Start of Block

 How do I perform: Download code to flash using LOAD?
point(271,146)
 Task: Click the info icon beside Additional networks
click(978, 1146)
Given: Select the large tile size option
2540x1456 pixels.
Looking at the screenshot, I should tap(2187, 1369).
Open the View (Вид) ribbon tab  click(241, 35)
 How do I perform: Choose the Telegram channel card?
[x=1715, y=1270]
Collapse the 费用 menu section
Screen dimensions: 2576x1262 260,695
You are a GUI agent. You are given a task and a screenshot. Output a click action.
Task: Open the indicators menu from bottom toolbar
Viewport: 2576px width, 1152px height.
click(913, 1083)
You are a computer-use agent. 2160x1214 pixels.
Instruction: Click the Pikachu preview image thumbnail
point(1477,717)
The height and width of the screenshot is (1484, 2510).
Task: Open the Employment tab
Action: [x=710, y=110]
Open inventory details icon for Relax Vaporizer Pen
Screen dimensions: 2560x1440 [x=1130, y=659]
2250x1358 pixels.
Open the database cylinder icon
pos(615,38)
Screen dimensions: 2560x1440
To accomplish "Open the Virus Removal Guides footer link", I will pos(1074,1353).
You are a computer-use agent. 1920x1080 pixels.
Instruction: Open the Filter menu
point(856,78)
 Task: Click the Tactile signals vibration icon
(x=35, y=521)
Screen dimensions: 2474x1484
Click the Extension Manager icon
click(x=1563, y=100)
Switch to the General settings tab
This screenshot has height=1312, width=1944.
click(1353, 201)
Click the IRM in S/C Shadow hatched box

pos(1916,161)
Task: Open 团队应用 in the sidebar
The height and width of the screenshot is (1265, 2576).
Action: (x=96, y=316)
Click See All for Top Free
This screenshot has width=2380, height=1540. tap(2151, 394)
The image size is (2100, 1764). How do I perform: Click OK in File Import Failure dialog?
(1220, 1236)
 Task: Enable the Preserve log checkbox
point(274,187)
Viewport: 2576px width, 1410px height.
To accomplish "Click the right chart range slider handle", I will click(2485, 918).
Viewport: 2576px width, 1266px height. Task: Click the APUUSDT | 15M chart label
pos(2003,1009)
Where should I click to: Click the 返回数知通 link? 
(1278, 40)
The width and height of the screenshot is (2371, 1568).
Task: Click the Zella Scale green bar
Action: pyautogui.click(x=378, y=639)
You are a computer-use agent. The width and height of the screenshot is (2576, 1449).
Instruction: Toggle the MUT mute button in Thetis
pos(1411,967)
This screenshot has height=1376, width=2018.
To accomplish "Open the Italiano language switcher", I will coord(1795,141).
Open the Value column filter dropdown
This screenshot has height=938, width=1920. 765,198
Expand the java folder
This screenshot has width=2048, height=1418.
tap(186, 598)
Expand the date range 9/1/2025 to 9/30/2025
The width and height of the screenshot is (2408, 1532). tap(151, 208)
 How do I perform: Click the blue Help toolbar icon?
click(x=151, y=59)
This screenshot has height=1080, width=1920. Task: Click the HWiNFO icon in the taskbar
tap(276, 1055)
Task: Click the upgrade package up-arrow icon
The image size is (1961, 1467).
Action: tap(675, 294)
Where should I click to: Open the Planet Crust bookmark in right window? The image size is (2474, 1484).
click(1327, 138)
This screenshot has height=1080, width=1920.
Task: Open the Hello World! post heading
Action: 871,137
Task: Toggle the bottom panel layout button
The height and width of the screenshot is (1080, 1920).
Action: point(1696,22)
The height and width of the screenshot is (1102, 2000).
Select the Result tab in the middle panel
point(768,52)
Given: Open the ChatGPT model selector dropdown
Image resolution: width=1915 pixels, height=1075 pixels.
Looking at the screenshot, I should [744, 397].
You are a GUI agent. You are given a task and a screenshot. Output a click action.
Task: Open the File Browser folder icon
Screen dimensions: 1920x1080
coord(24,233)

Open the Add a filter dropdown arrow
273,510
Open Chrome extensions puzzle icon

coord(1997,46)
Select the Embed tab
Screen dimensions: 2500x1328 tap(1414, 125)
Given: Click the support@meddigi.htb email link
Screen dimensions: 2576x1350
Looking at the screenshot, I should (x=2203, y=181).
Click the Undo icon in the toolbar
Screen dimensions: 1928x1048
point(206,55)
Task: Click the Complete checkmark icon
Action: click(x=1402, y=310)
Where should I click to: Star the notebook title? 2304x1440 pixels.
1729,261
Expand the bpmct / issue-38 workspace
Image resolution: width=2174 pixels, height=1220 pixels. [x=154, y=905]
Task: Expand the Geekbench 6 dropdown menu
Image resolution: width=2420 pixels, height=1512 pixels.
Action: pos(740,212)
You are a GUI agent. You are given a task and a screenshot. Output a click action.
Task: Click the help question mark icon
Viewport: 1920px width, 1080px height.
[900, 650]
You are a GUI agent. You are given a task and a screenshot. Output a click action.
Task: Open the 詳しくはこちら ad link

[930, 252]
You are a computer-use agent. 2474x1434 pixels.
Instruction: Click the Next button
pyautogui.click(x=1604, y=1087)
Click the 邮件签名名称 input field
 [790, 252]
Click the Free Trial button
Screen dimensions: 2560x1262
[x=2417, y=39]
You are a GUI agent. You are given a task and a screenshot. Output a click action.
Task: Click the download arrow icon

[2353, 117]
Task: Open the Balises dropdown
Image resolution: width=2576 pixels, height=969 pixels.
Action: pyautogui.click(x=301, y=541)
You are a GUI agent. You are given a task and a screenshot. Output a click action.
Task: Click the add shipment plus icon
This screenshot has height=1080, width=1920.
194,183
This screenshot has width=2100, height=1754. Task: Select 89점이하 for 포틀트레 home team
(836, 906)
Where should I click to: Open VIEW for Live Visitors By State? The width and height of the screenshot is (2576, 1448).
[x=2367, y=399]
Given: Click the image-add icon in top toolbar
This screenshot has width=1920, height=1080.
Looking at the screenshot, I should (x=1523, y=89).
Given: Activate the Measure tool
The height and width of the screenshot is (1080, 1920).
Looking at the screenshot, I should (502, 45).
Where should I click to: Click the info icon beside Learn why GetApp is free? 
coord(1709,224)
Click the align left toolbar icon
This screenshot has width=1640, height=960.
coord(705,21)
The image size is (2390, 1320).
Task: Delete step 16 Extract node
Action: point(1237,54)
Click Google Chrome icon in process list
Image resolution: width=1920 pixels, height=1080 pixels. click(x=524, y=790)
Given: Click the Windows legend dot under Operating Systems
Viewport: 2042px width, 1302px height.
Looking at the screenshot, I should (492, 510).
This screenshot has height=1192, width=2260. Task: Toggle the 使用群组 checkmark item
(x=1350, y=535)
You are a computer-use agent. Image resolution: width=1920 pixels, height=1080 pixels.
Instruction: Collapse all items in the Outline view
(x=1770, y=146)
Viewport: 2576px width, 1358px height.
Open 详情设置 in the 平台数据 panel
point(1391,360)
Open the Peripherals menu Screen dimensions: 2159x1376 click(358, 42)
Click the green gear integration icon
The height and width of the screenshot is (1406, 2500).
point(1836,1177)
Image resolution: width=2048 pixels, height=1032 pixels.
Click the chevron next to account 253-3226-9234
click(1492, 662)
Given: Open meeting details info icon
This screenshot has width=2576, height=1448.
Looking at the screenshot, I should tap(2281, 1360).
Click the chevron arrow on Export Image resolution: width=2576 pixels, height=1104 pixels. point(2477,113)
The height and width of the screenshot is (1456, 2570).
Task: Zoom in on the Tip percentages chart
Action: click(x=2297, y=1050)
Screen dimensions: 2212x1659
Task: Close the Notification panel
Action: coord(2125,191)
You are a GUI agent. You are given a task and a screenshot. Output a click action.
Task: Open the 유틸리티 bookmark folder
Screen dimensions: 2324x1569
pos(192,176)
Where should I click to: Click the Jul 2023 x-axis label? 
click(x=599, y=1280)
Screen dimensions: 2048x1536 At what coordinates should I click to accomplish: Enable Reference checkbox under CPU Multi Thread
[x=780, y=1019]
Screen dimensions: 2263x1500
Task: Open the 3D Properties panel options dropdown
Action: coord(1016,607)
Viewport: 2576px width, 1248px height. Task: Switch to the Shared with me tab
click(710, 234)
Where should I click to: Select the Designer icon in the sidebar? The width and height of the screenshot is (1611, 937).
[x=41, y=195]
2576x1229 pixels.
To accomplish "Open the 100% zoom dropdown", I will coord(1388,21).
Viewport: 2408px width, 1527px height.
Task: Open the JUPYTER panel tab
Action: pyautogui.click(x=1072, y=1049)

End of Block

## Problem to work on:
In the listing above, find the line with "Click the Extension Manager icon" and the line with "Task: Toggle the bottom panel layout button", then print exactly those lines and every line between them.

## Written solution:
Click the Extension Manager icon
click(x=1563, y=100)
Switch to the General settings tab
This screenshot has height=1312, width=1944.
click(1353, 201)
Click the IRM in S/C Shadow hatched box

pos(1916,161)
Task: Open 团队应用 in the sidebar
The height and width of the screenshot is (1265, 2576).
Action: (x=96, y=316)
Click See All for Top Free
This screenshot has width=2380, height=1540. tap(2151, 394)
The image size is (2100, 1764). How do I perform: Click OK in File Import Failure dialog?
(1220, 1236)
 Task: Enable the Preserve log checkbox
point(274,187)
Viewport: 2576px width, 1410px height.
To accomplish "Click the right chart range slider handle", I will click(2485, 918).
Viewport: 2576px width, 1266px height. Task: Click the APUUSDT | 15M chart label
pos(2003,1009)
Where should I click to: Click the 返回数知通 link? 
(1278, 40)
The width and height of the screenshot is (2371, 1568).
Task: Click the Zella Scale green bar
Action: pyautogui.click(x=378, y=639)
You are a computer-use agent. The width and height of the screenshot is (2576, 1449).
Instruction: Toggle the MUT mute button in Thetis
pos(1411,967)
This screenshot has height=1376, width=2018.
To accomplish "Open the Italiano language switcher", I will coord(1795,141).
Open the Value column filter dropdown
This screenshot has height=938, width=1920. 765,198
Expand the java folder
This screenshot has width=2048, height=1418.
tap(186, 598)
Expand the date range 9/1/2025 to 9/30/2025
The width and height of the screenshot is (2408, 1532). tap(151, 208)
 How do I perform: Click the blue Help toolbar icon?
click(x=151, y=59)
This screenshot has height=1080, width=1920. Task: Click the HWiNFO icon in the taskbar
tap(276, 1055)
Task: Click the upgrade package up-arrow icon
The image size is (1961, 1467).
Action: tap(675, 294)
Where should I click to: Open the Planet Crust bookmark in right window? The image size is (2474, 1484).
click(1327, 138)
This screenshot has height=1080, width=1920.
Task: Open the Hello World! post heading
Action: 871,137
Task: Toggle the bottom panel layout button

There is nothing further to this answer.